→ **Extracted data**

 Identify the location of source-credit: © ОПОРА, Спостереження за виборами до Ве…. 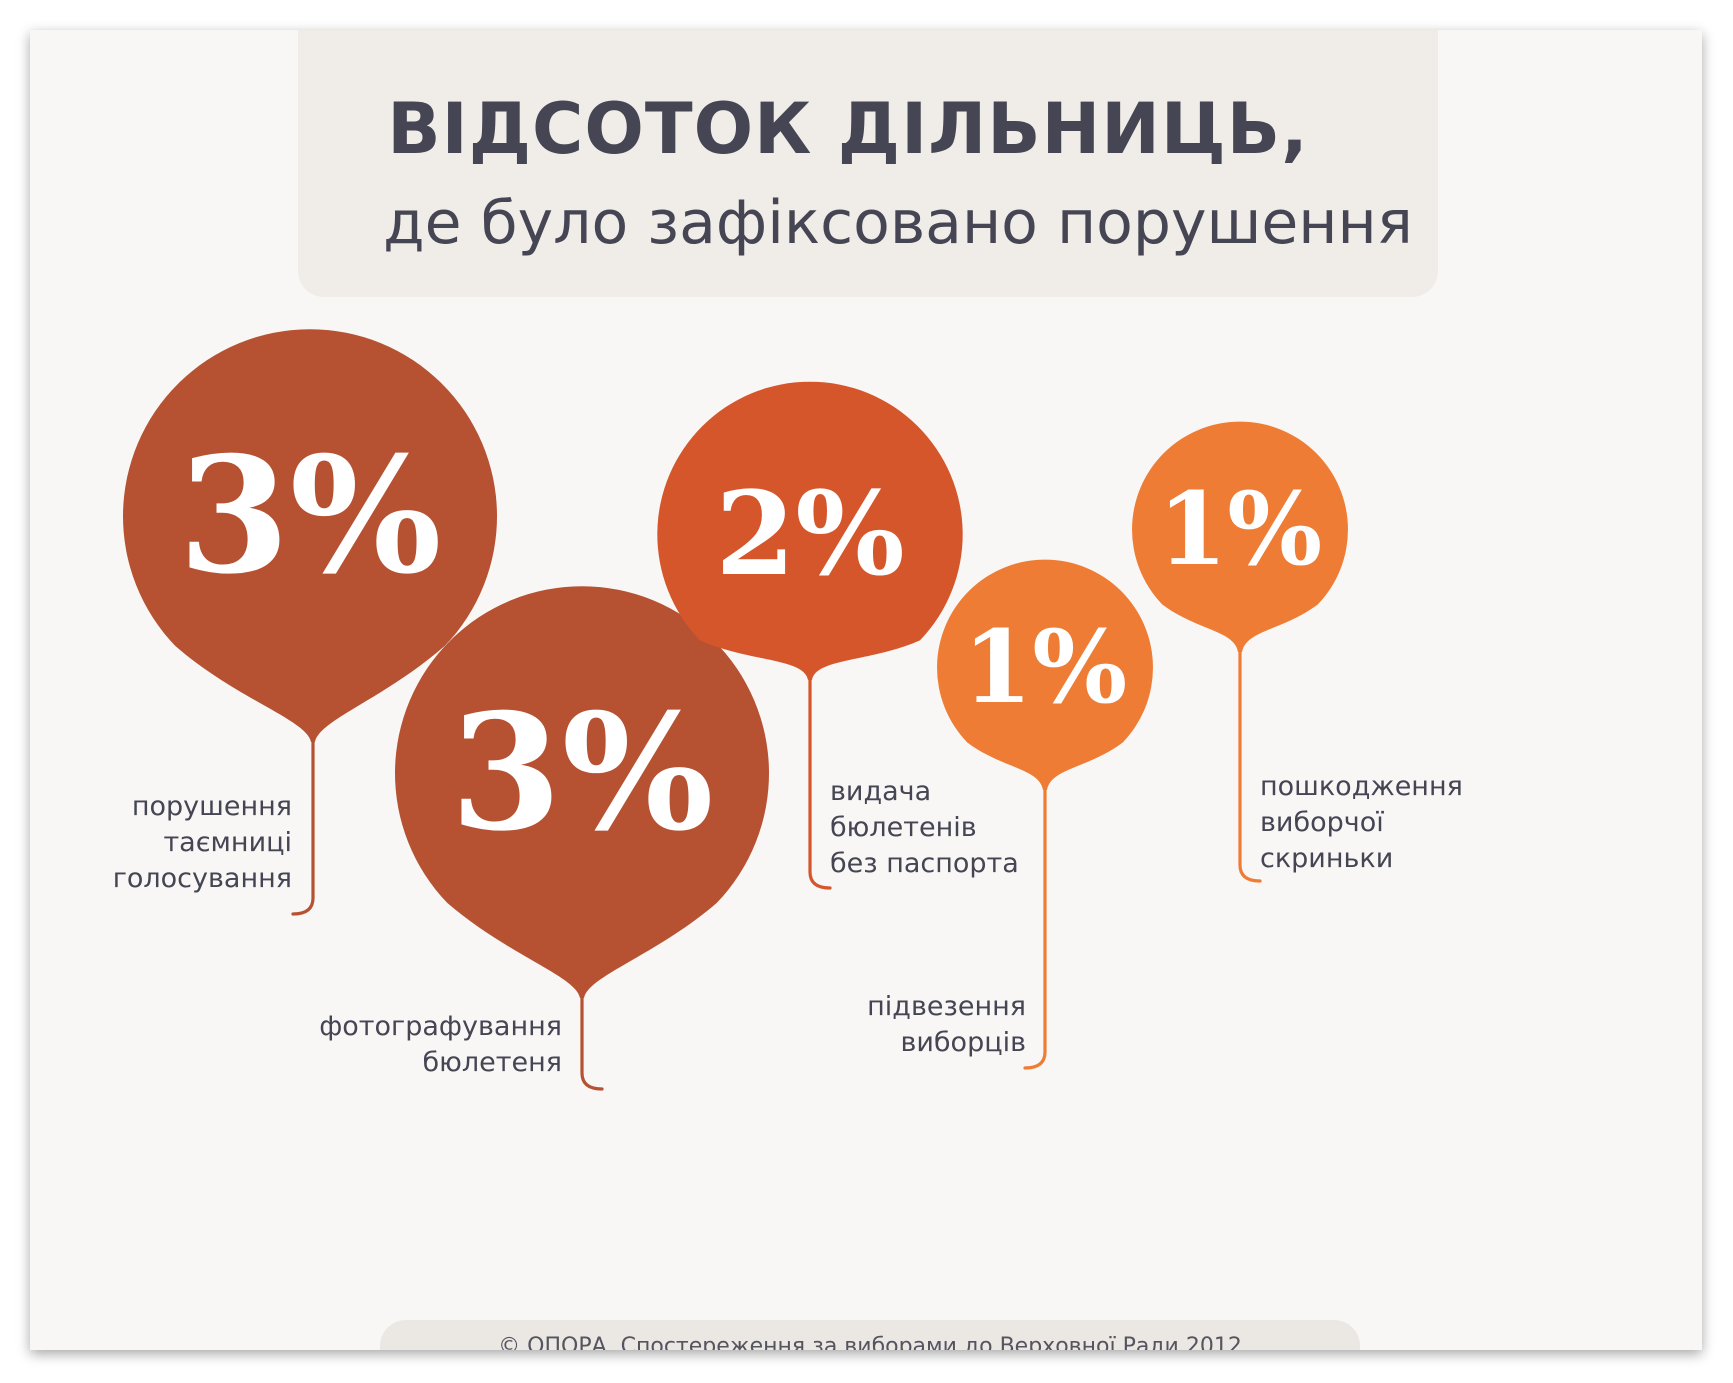
(870, 1342).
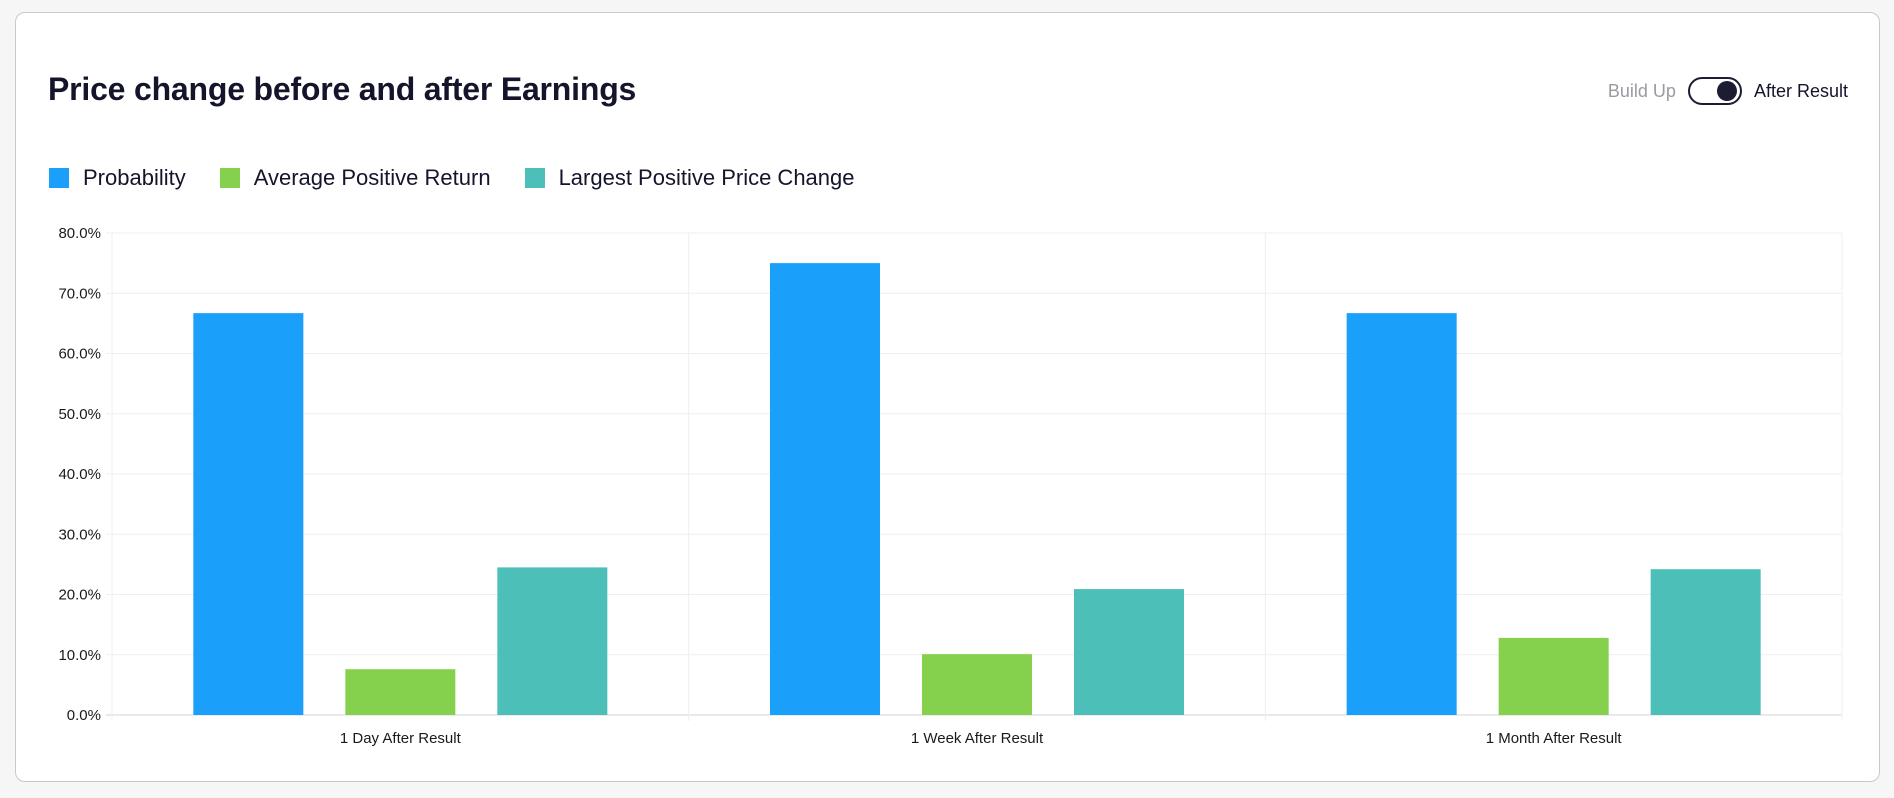 This screenshot has height=798, width=1894. Describe the element at coordinates (134, 178) in the screenshot. I see `legend-label-probability: Probability` at that location.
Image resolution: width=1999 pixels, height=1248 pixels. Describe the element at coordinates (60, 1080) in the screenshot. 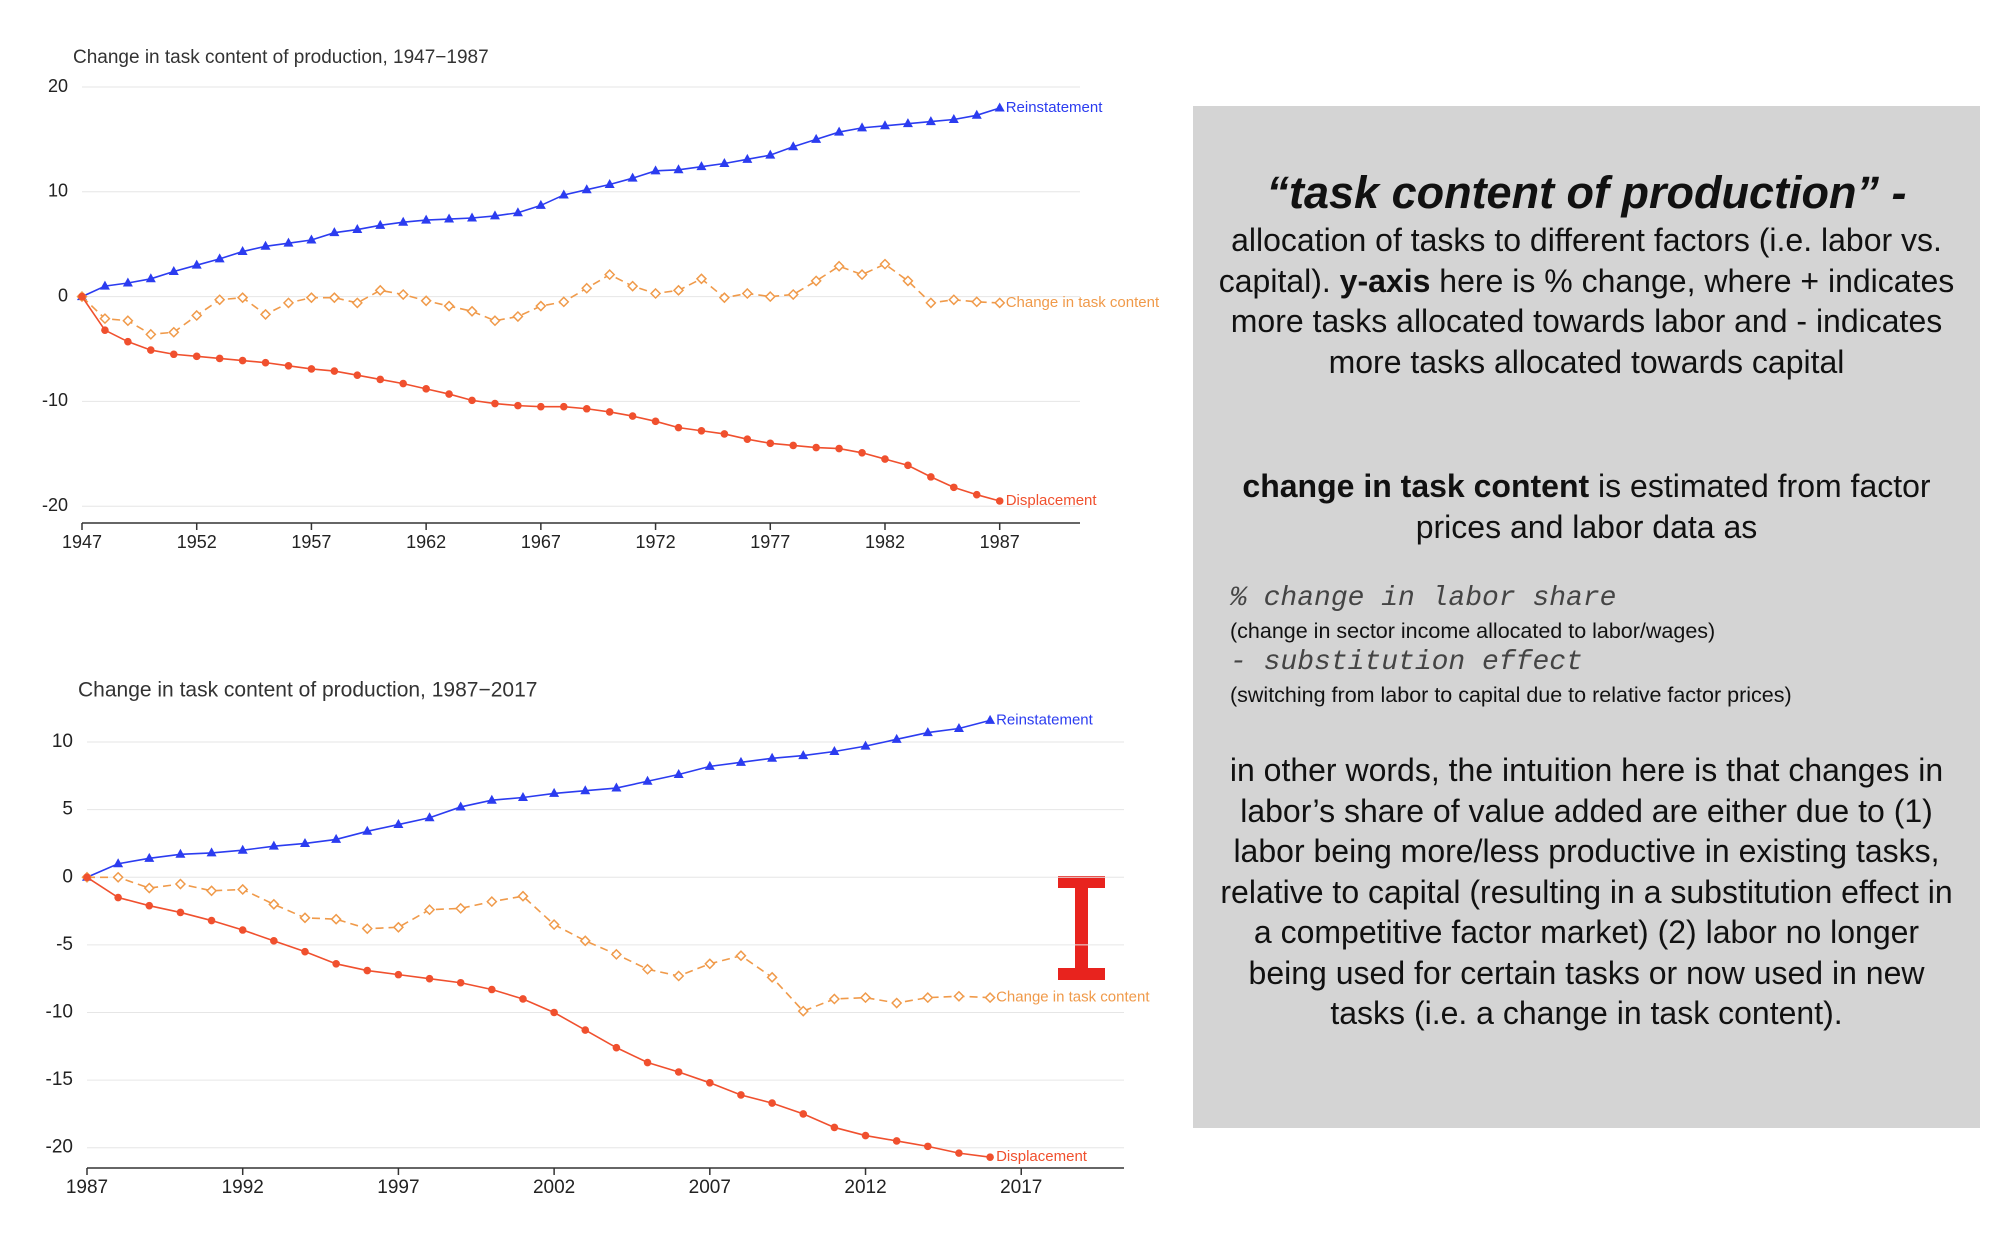

I see `y-tick-label: -15` at that location.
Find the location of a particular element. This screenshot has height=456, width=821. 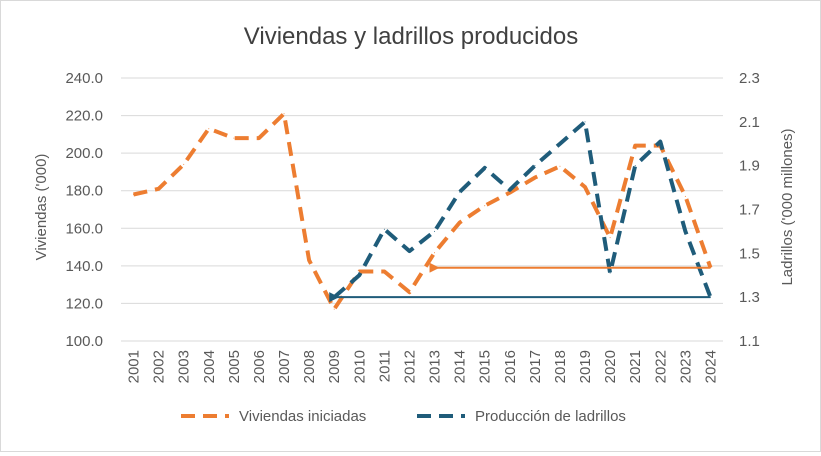

y-left-tick-label: 200.0 is located at coordinates (84, 154).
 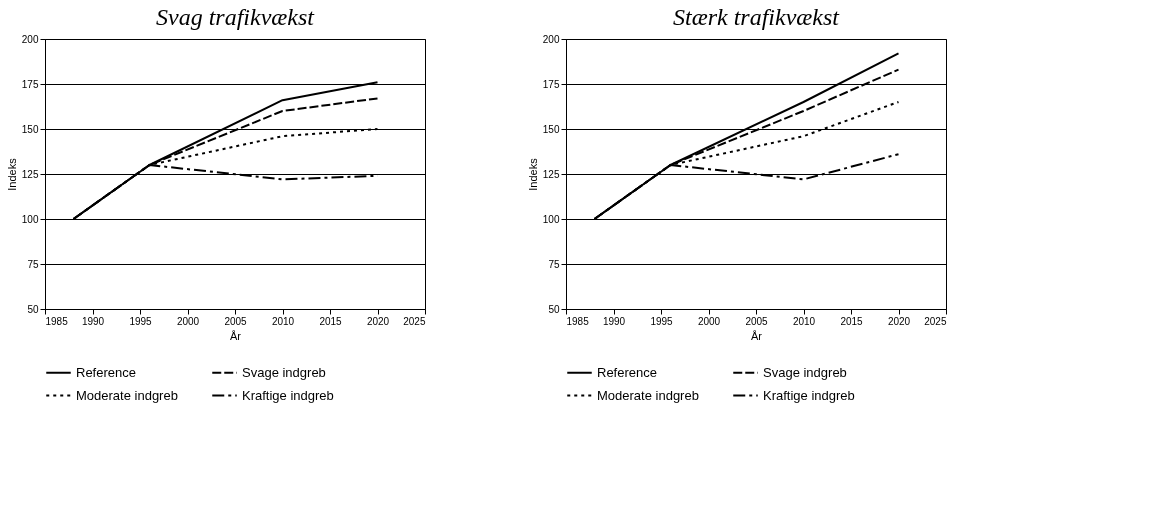 I want to click on chart-title: Svag trafikvækst, so click(x=236, y=17).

→ **Brief**
Rewrite the stretch from the line containing "Find the location" through the end of the records, swapping "particular" for "specific" and changing nothing else. Leave the pictures out.

→ **Result for this task**
Find the location of a specific element. This screenshot has height=456, width=821. 

y-left-tick-label: 200.0 is located at coordinates (84, 154).
  I want to click on chart-title: Svag trafikvækst, so click(x=236, y=17).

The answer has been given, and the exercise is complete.